If you're worried about what will happen to your car in the event of an accident, then comprehensive coverage and collision coverage can provide some peace of mind. Both types of coverage come with a deductible that you'll need to pay before the insurance kicks in, but they differ in the situations they cover. So be sure to do your research and choose the right coverage for your needs.

There are three instances when comprehensive coverage applies:

  • If your car hits a deer
  • If someone steals your vehicle
  • If your car is damaged by a hailstorm

Collision insurance covers damage to your car when it hits, or is hit by, another object. This includes other vehicles, buildings, trees, animals, and fences.

When it is appropriate to add comprehensive coverage to my policy?

Adding comprehensive coverage to your auto, motorcycle, RV, or boat insurance policy is a smart way to protect your investment. In many cases, you can add this coverage at any time. You may also be able to purchase comprehensive coverage for snowmobiles, golf carts, ATVs, and other types of vehicles.

Why should you add comprehensive coverage to your policy?

If you're involved in an accident, comprehensive coverage can help pay for repairs, regardless of who is at fault. It also helps to cover your deductible, so you're not stuck footing the entire bill on your own. Most lienholders require comprehensive coverage along with collision coverage, in order to protect their investment in the vehicle.

Is comprehensive insurance the same as full coverage?

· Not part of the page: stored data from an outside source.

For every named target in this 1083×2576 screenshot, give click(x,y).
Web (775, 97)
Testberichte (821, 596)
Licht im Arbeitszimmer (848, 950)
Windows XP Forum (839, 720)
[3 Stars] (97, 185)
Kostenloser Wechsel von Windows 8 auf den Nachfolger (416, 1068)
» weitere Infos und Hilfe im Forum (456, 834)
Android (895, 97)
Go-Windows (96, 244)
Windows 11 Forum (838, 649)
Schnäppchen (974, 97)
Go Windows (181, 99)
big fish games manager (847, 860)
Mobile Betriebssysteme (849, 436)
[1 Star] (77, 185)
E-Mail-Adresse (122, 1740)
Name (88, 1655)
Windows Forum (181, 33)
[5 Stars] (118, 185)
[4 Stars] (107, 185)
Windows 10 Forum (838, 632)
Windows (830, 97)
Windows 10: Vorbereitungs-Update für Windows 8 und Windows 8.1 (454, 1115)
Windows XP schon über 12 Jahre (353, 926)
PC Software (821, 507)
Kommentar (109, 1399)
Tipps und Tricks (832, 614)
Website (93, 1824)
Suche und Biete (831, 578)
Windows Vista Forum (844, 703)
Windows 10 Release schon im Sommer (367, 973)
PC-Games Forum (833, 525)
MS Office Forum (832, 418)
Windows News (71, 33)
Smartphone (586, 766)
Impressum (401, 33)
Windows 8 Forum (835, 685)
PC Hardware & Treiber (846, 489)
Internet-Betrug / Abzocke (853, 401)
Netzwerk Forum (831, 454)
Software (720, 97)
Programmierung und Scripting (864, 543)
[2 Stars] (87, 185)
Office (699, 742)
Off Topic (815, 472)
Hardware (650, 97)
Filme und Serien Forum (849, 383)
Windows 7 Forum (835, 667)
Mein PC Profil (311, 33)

Comprehensive insurance is a vital form of coverage that protects your vehicle from non-collision-related damage. "Full car coverage" is an ambiguous term often used to refer to both comprehensive and collision coverage, as well as any other coverage your state mandates. Most states require liability insurance, while comprehensive insurance is optional.

Is comprehensive insurance required?

Although comprehensive coverage is not required by law, most lenders will require it if you are leasing or financing your vehicle.